Jakarta – Presiden Joko Widodo (Jokowi), Ketua MK Anwar Usman, dan bakal cawapres Gibran Rakabuming Raka, serta Ketua Umum PSI Kaesang Pangarep dilaporkan ke Komisi Pemberantasan Korupsi (KPK).
Laporan tersebut dibuat oleh Tim Pembela Demokrasi Indonesia (TPDI) dan Persatuan Advokat Nusantara terkait dugaan kolusi dan nepotisme dalam keputusan Mahkamah Konstitusi (MK) perihal batas usia capres-cawapres.
Koordinator pelapor, Erick S Paat mengatakan kedudukan Anwar Usman sebagai ketua MK sekaligus ketua majelis hakim dalam sidang batasan usia capres-cawapres menjadi dugaan utama adanya kolusi dan nepotisme tersebut.

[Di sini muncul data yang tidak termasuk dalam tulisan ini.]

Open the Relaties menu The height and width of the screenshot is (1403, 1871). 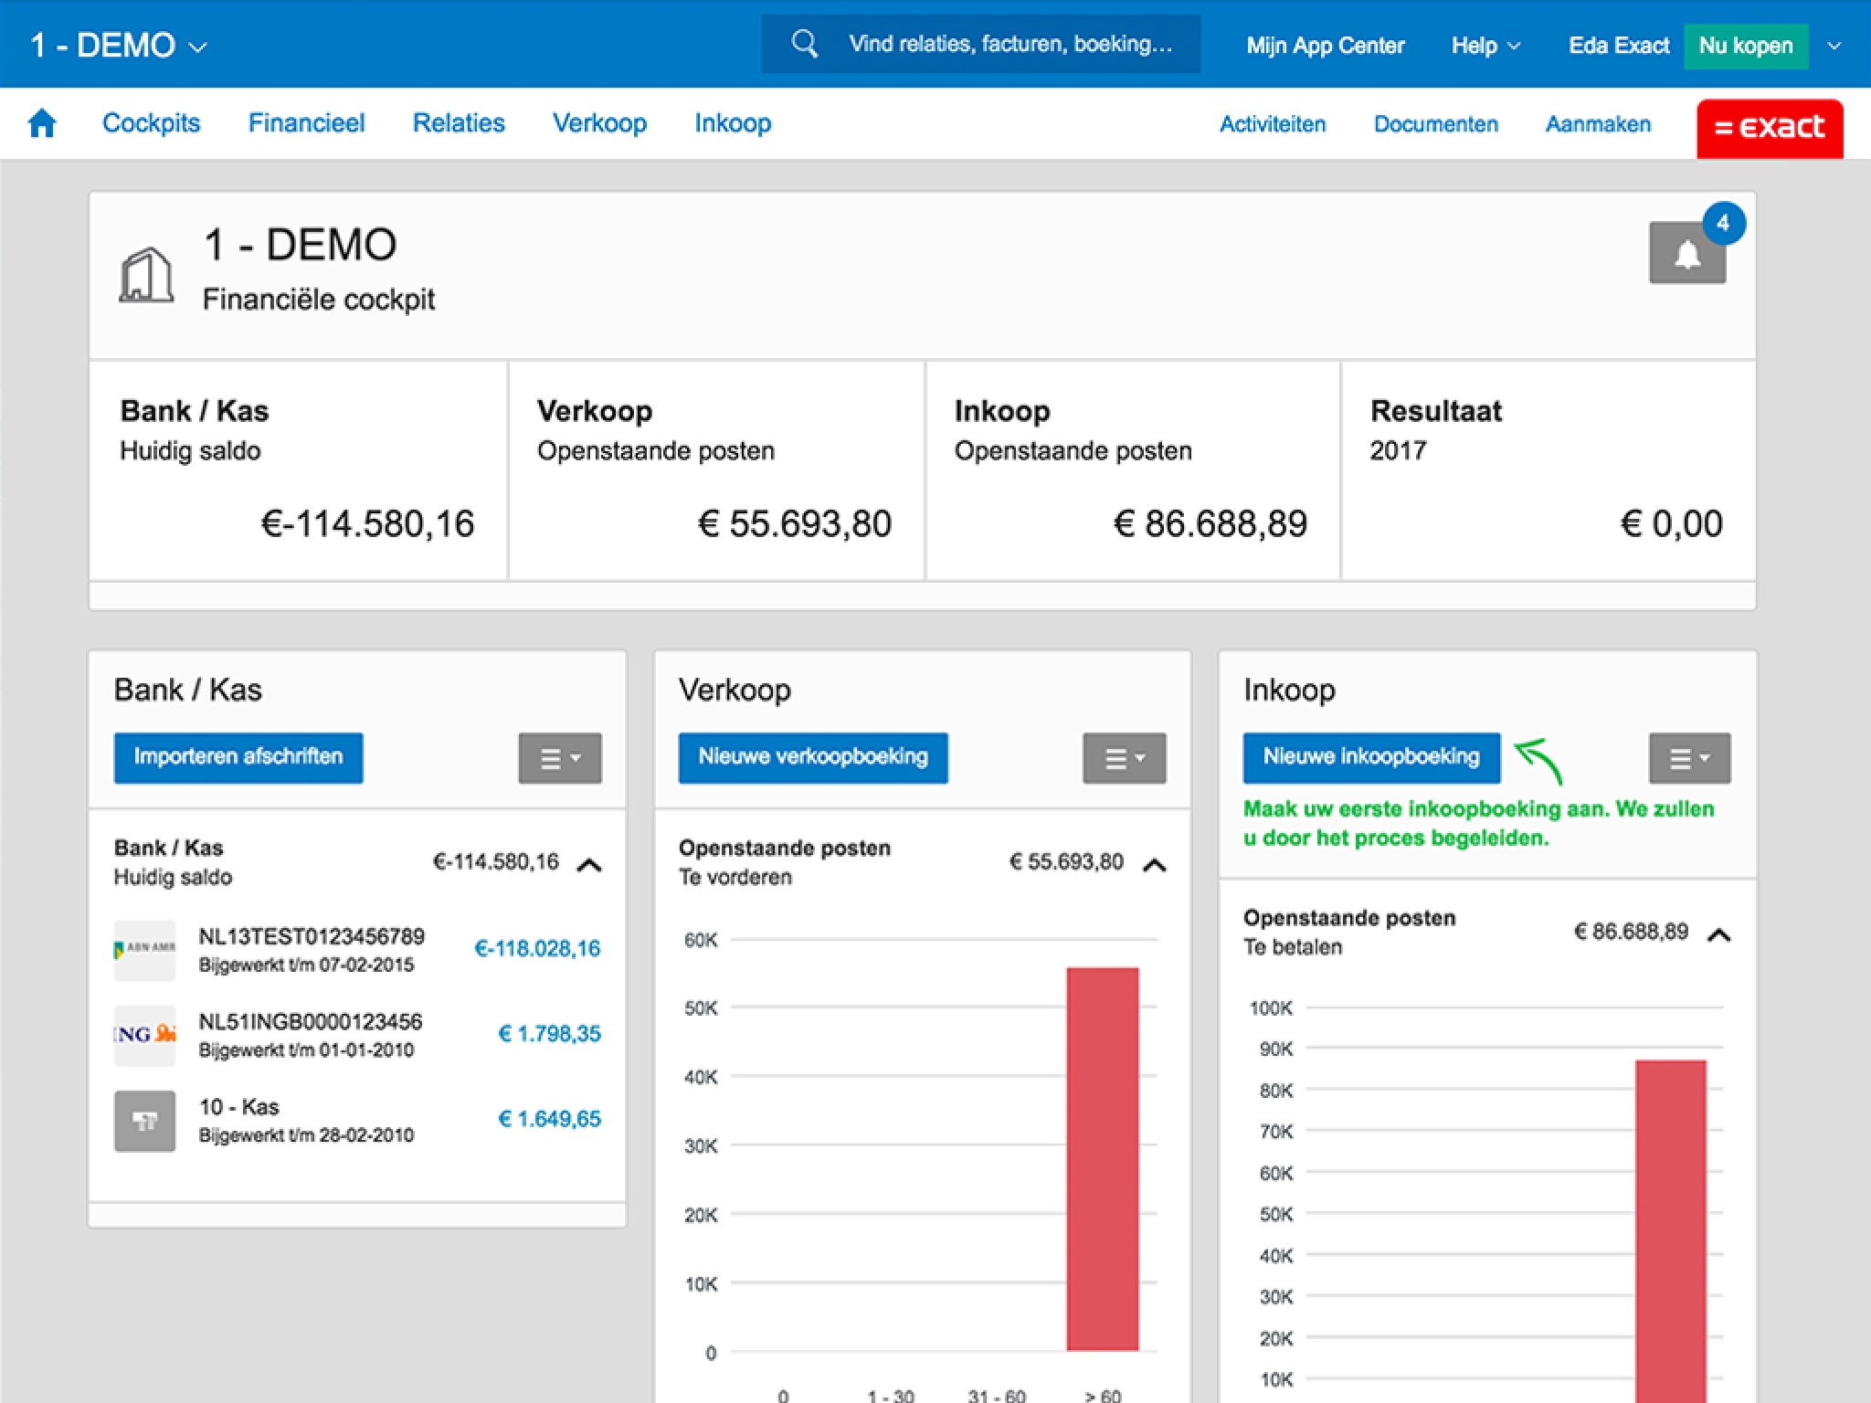pos(459,123)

“Kemudian dalam setiap permohonan ini presiden dan DPR dipanggil karena berhubungan soal UU. Dalam salah satu permohonan uji materi di MK ini, pemohon menyebutkan nama Gibran. Ada juga permohonan uji materi dilakukan PSI, bahwa kita ketahui Kaesang menjadi Ketua Umum PSI,” kata Erick di Gedung Merah Putih KPK, Senin (23/10).

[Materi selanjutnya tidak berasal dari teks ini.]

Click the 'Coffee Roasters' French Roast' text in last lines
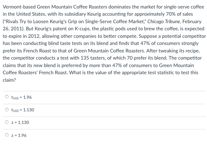 (x=35, y=73)
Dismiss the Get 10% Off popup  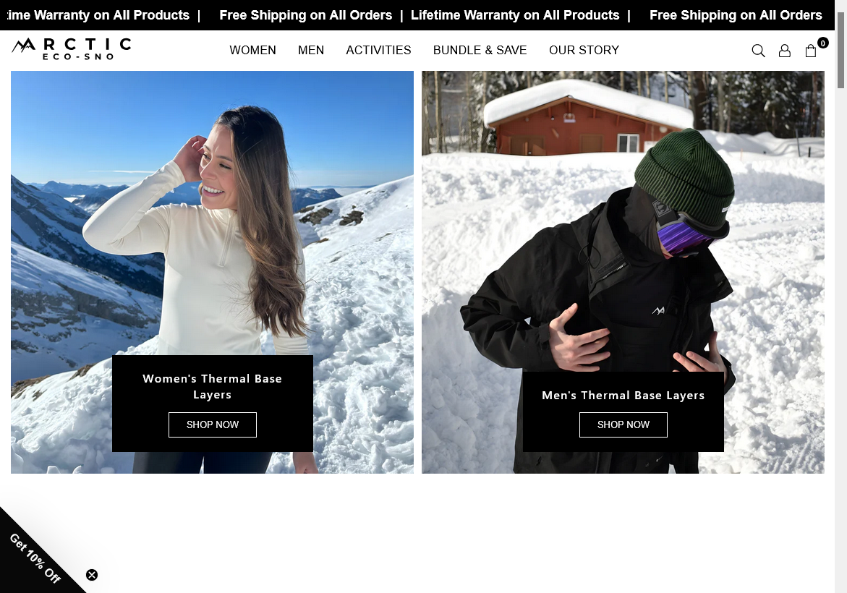pos(92,575)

Adapun dasar hukum dalam laporannya yakni UUD 1945 ayat 1 dan 3, TAP MPR no 11 MPR 1998 tentang penyelenggaraan negara bebas korupsi, kolusi, dan nepotisme. TAP MPR no 8 tahun 2001 tentang rekomendasi arah kebijakan pemberantasan korupsi, kolusi, dan nepotisme.
Kemudian UU no 28 tahun 1999 tentang penyelenggara negara yang bersih dari korupsi, kolusi, dan nepotisme. UU no 31 tahun 1999 tentang pemberantasan tindak pidana korupsi, dan UU no 18 tahun 2003 tentang advokat.
Oleh karena itu Erick menyinggung posisi Anwar Usman sebagai adik ipar Jokowi, yang notabene paman dari Gibran dan Kaesang. Padahal, sesuai UU Kekuasaan Kehakiman juga tak dibenarkan jika ketua majelis hakim menjabat sekaligus sebagai ketua MK.
“Itu ketua majelisnya harus mengundurkan diri. Itu tegas. Tapi kenapa ketua MK membiarkan dirinya menjadi ketua majelis hakim. Masa ketua MK tak tahu UU Kekuasaan Kehakiman. Harusnya dengan tegas dari awal menyadari ketakberhakannya,” ujar Erick.
Ia mengatakan ada unsur kesengajaan yang dilakukan oleh Anwar Usman, Jokowi, Gibran, serta Kaesang untuk mengagendakan seluruh keputusan tersebut.
“Laporan sudah diterima KPK. Kita tunggu saja tindak lanjutnya. Kami harap KPK menangkap secepatnya. Kalau lambat akan menimbulkan masalah lagi,” katanya.